Kurios ist die Veröffentlichungsgeschichte von „Infinity“: Die erste Version brachte Devin auf seinem eigenen Label Heavy Devy Records heraus, sie enthielt zehn Songs. Als InsideOut im gleichen Jahr das Album in sein Programm aufnahm, erweiterte das Label drei Songtitel (aus „Soul Driven“ wurde „Soul Driven Cadillac“, aus „Colonial Boy“ wurde „Wild Colonial Boy“ und aus „Dynamics“ wurde „Life Is All Dynamics“), diese längeren Titel übernimmt Devin für die 2023er-Version des Albums. Zudem hängte InsideOut an das Album die „Ocean Machine“-Songs „Sister“ und „Hide Nowhere“ als Live-Acoustic-Versionen sowie das später auch auf der Compilation „Ass-Sordid Demos 1990-1996“ veröffentlichte „Man“ als „’96 Demo“ an.

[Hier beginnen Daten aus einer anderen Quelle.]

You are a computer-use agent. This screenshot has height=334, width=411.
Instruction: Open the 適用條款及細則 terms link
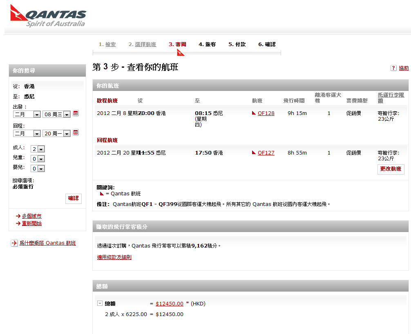click(114, 257)
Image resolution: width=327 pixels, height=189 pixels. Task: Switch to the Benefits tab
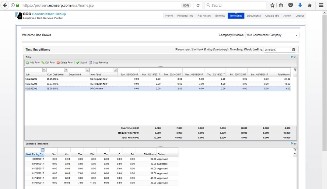pyautogui.click(x=220, y=16)
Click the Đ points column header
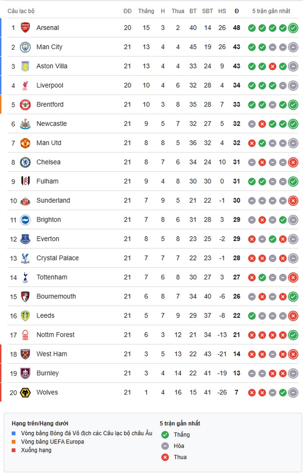 point(237,11)
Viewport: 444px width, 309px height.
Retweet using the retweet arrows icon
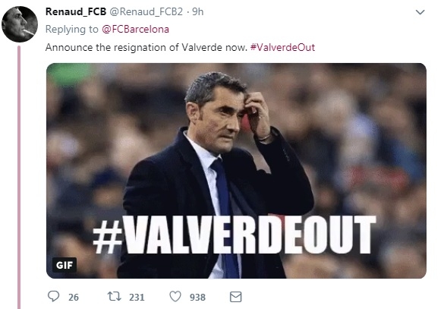pyautogui.click(x=115, y=297)
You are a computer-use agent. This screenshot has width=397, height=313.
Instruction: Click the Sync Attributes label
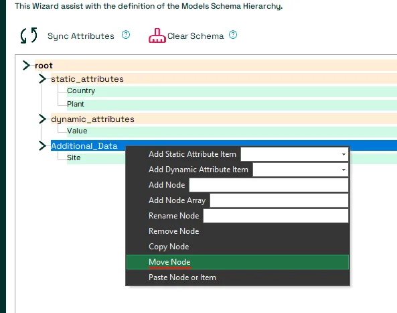[81, 36]
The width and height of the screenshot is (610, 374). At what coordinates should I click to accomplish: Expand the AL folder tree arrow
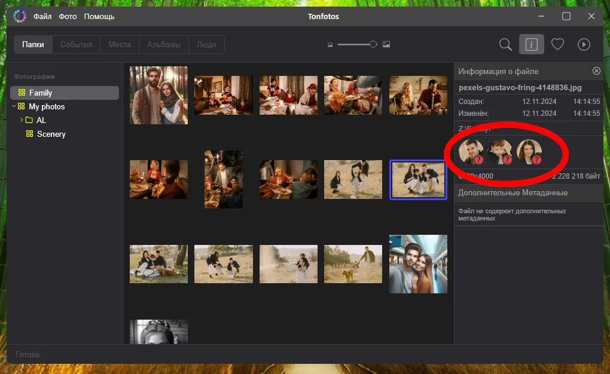22,120
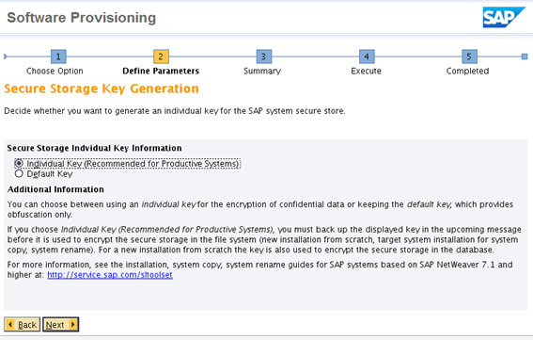Screen dimensions: 533x340
Task: Go to the Choose Option step label
Action: tap(55, 71)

Hätte das Label nicht so gedrängelt, wären noch ganz andere Songs auf „Infinity“ gelandet, und vier davon schob Devin noch 1998 als „Infinity EP“ nach, auch „Infinity ∞ Christeen (Plus Four Demos)“ genannt. Diese vier und die drei vom InsideOut-Album ergeben nun die Bonus-CD der Neuauflage, und damit ist der Sammler glücklich, Devin vermutlich selbst auch. Darunter findet sich übrigens „Om“, das live ein Eigenleben entwickelte und in Devins Kopf ohnehin fester Bestandteil des „Infinity“-Albums war. Macht nochmal fast 40 Minuten Musik extra, also ein eigens Album – und es lohnt sich.
Ebenso der dritte Teil von Devins „Devolution Series“. Getauft „Empath Live in America“, auf dem der ganze Bombast jüngerer Livealben mal fehlt und die Songs, auch die eher unbequemen neuen, in einer angerauhten Version zu hören sind, mit gefühlt mehr Spielfreude dargeboten, weil weniger eingepfercht in den eigenen Ansprüchen. Inklusive einer „Fuck Around Section“ und einem „Gigpig Jam“ sowie gottlob nur wenig „Empath“. Kann man bestens zusammen bestellen mit der neuen „Infinity“.